Он не хотел пропустить ни одного мгновения из тех, когда принцесса упала на россыпь светящейся гальки и стала биться, отравленная ядом мантикоры. Она ничего не могла теперь сделать с этим оружием Лотара, потому что даже Нуриман был бессилен против него. Она должна была умереть.
Но еще до того, как она умерла, до того, как погасли ее горящие красным Нуримановым огнем глаза, потому что демон вынужден был оставить свою мертвую служанку и вернуться в непроницаемые для человеческого ума бездны холодного мрака, еще до того, как победа оборотня стала окончательной, Лотар потерял сознание. Он тоже не мог остаться в этом мире, хотя все еще был жив. Силы его хватало, чтобы заставить сердце гнать кровь по разорванным, растерзанным венам, но смерть его была так же неминуема, как и смерть Мицар.
ГЛАВА 27
Лотар открыл глаза. Над ним склонились два лица. Рубос из Мирама, кажется, улыбался. Гигант полагал, что самое трудное позади, если Лотар смотрит на них. Но Сухмет был более сведущ, и лицо его было встревожено.

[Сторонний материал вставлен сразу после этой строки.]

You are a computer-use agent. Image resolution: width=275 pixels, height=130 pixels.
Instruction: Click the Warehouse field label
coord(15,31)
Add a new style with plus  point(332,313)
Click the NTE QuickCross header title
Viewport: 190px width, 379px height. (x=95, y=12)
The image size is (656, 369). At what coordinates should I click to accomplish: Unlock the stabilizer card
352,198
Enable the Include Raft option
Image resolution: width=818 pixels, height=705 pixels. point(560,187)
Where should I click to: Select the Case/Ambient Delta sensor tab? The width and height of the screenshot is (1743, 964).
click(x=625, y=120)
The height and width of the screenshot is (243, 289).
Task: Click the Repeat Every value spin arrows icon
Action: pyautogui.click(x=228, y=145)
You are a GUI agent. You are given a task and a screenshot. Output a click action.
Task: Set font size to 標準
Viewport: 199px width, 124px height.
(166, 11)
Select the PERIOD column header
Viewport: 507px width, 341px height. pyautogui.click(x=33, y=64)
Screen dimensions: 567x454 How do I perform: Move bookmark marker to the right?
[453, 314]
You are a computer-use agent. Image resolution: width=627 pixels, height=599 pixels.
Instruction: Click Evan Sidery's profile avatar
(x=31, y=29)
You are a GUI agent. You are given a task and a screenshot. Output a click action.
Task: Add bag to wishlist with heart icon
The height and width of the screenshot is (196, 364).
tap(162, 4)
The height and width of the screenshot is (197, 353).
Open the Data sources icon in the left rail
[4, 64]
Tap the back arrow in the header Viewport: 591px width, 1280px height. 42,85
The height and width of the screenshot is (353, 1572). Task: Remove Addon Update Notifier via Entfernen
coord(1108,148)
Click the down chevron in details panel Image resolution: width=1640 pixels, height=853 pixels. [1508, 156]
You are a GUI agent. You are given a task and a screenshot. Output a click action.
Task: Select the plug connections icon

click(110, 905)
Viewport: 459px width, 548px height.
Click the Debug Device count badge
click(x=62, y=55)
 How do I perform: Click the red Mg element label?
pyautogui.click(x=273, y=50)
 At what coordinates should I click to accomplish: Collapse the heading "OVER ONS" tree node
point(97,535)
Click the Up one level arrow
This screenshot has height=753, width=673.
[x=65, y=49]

Лотар разлепил соленые от крови, потрескавшиеся губы. Но Сухмет не стал дожидаться, пока он выдавит из себя вопрос.
— Да. — Для верности он кивнул головой. — Она умерла, и смерть ее была ужасна.
Лотар улыбнулся кончиками губ.
— Я поклонился ей перед боем. Как ни странно, именно это спасло меня. Я пытался думать о ней без ненависти.
— Ты великий воин, Лотар, — произнес Рубос. — Не думаю, чтобы кто-либо еще мог сделать то, что сделал ты.
Как ни встревожен был Сухмет, он все-таки покосился на мирамца, словно был не согласен с ним или находил во всем происшедшем какой-то недостаток. Но это заметил только Лотар. Он с нежностью смотрел теперь на них обоих и поразился тому, как эти два совершенно различных человека составляют все, что у него есть дорогого в мире. Он даже не знал, беден ли он, или сказочно богат оттого, что они у него есть.
— Нужно… — Больше он не сумел издать ни одного членораздельного звука, но Сухмет все понял и так. Он покачал головой и раздельно произнес:
— Нет, жало мантикоры мы доставать не будем. Никто не знает, что может произойти, если из нее вытащить его. Рубос удивленно перевел на него взгляд.
— Не думаешь же ты, что она оживет, если мы выдернем эту адскую колючку? Сухмет был непреклонен.
— Не знаю, господин. И никто не знает. Слишком сильные поля сошлись здесь, в этом зале, и никто не может ничего сказать наверняка. — Рубос не сводил с него изумленного взгляда, тогда Сухмет добавил: — Ты же не хочешь, чтобы по этим темным лабиринтам нас еще преследовала принцесса-зомби?
После этого Рубос больше не спорил. Сухмет смахнул сухой ладошкой прилипшие мелкие камешки со щеки Лотара, потом озабоченно коснулся его лба.
— Ты потный, господин мой. Теряешь слишком много влаги. Попробуй замкнуть ее в себе, путь еще долгий.
Лотар улыбнулся. Его улыбка показалась бы безмятежной, если бы не нестерпимая боль, которая читалась в глазах драконьего оборотня.
— Не могу… даже это… трудно.
Лишь тогда Рубос стал понимать, что произошло. До него дошло, что оборотень, который не может залечить свои раны, вряд ли уже оборотень. Сухмет долго всматривался в грудь, живот и в глаза Лотара.
— Тебе не хватает энергии, мой господин, — решил он наконец. — Если бы мы были на поверхности, ты бы, скорее всего, уже поправлялся.
Лотар снова спокойно улыбнулся.
— Но мы… не на поверхности. — Он попытался еще что-то сказать, но лишь кровавая пена выступила на его губах.
— Хорошо, — решил старый раб. — Теперь моя очередь сделать для тебя кое-что, мой господин.
Он сел в позу сосредоточения и накапливания силы, вытянул вперед руки и закрыл глаза. Минуты уходили, как череда крохотных, бессчетных бусинок. На лбу старика выступил пот, а потом даже Рубос понял, что в теле раба появились мелкие, но многочисленные напряжения. Наконец Сухмет открыл глаза. Но он еще не сдался.
— Господин, — позвал он Рубоса. — Дай мне повязку концентрации.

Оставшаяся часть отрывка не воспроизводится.